* [Consignes]:
- 1) Dans l'extrait sur la fusion entre Gaz de France et Suez, recopiez à l'identique le passage allant de « Les salariés y » jusqu'à « France qu'à l'étranger. ».
- 2) D'après l'extrait sur la fusion entre Gaz de France et Suez, quelle part du capital de Suez Environnement GDF Suez conservera-t-il ?

* [Extrait du document]:
════════

Le consommateur y trouvera lui aussi son compte.

Aucune hausse des prix de l'électricité et du gaz liée à cette opération n'est à craindre, bien au contraire. C'est en effet l'État qui, en vertu de la loi, continuera de fixer les tarifs de vente du gaz naturel en France, après avis de la Commission de régulation de l'énergie, et en répercutant à la hausse comme à la baisse, comme la loi le prévoit, l'évolution des prix d'approvisionnement, qui suit le cours du pétrole. Le projet de fusion entre Gaz de France et Suez ne change donc rien à la situation existante. Qui plus est, dès lors qu’il deviendra premier acheteur et commercialisateur de gaz en Europe, GDF Suez disposera d'une position forte dans la négociation de ses prix d'achat avec les gros fournisseurs.

Les salariés y trouveront également leur compte.

Ce qui est sûr, d'abord, c'est qu’ils n'y perdront rien : les deux entreprises étant complémentaires à la fois en termes de métiers et de positionnement géographique, les recouvrements entre activités ne devraient être que marginaux. Mais les salariés pourront même y gagner : la taille du groupe permettra de leur offrir en interne des nouvelles chances d'évolution professionnelle, tant en France qu'à l'étranger.

Les salariés de Suez Environnement peuvent aussi être rassurés : GDF Suez conservera une participation stable de 35 % dans le capital de la société Suez Environnement. Un pacte d'actionnaires sera négocié prochainement afin d'assurer la stabilité de l'actionnariat de la société.

Avec un groupe comme GDF Suez, avec des opérateurs comme EDF, Areva ou Total, la France peut être fière de joyaux que le monde lui envie. On ne peut que se féliciter, pour l’État comme pour les consommateurs et pour les salariés, que ces champions industriels, extrêmement actifs dans leurs domaines, soient français.

Le Rapporteur général a remercié le ministre pour la clarté de son exposé et rappelé qu’il faisait partie de ceux qui ont cru, dès l’origine, à l’intérêt de cette opération, pour les clients, ménages et entreprises, mais aussi pour l’État, d’un point de vue patrimonial et financier.

════════

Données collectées

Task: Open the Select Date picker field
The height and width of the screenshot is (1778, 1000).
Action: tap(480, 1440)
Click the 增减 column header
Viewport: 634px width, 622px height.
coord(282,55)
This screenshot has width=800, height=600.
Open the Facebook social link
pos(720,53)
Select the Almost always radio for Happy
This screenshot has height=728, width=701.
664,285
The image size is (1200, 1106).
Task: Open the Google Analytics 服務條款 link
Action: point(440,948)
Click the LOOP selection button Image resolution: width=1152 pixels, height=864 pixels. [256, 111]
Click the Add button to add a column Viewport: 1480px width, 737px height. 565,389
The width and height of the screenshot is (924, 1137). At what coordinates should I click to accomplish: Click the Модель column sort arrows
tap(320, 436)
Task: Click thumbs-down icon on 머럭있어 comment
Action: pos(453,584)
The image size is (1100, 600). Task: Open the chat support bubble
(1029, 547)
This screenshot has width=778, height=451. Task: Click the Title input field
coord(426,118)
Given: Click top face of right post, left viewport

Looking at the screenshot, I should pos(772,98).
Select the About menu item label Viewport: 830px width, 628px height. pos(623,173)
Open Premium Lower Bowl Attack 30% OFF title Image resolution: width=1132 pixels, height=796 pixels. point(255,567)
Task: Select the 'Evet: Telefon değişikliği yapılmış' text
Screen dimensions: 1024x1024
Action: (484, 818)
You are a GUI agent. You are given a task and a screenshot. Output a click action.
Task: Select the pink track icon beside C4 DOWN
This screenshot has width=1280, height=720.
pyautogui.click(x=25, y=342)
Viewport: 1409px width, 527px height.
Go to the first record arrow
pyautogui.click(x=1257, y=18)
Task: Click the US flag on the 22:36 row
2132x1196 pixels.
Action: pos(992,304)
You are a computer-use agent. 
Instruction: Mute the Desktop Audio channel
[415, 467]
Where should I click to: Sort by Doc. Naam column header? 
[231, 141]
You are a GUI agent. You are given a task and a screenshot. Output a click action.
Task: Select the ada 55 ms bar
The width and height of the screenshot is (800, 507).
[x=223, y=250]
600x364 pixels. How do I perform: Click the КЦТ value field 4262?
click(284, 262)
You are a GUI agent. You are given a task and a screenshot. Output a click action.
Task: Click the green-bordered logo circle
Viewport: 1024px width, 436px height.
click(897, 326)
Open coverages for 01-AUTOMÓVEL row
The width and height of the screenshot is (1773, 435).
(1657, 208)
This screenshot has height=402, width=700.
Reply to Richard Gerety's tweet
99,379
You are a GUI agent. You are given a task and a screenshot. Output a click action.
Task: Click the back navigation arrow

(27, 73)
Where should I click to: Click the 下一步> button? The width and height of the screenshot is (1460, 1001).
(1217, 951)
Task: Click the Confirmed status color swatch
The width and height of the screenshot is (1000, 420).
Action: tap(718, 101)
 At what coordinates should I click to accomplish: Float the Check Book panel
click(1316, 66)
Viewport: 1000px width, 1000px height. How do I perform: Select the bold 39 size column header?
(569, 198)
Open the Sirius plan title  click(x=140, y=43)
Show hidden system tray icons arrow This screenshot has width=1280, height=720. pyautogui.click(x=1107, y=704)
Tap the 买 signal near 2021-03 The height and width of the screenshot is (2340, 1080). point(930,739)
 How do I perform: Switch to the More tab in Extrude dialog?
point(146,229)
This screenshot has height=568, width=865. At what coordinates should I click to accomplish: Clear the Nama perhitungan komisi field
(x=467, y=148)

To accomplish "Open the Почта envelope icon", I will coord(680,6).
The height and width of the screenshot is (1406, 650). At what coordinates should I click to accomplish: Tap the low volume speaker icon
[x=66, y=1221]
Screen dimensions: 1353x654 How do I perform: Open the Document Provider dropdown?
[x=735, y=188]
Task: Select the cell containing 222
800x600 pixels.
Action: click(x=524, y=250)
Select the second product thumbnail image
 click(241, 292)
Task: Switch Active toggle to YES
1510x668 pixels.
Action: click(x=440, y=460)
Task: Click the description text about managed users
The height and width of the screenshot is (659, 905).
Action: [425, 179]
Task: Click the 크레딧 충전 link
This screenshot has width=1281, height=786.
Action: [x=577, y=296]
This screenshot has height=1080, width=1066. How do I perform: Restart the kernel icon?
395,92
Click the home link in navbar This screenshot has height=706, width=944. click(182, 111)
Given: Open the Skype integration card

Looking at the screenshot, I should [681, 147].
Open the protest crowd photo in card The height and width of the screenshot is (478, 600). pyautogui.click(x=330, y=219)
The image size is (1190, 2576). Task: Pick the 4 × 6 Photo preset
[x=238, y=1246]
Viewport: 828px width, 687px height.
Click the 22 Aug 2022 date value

════════

* [Réponses]:
- 1)
Les salariés y trouveront également leur compte.

Ce qui est sûr, d'abord, c'est qu’ils n'y perdront rien : les deux entreprises étant complémentaires à la fois en termes de métiers et de positionnement géographique, les recouvrements entre activités ne devraient être que marginaux. Mais les salariés pourront même y gagner : la taille du groupe permettra de leur offrir en interne des nouvelles chances d'évolution professionnelle, tant en France qu'à l'étranger.

- 2) GDF Suez conservera une participation stable de 35 % dans le capital de Suez Environnement.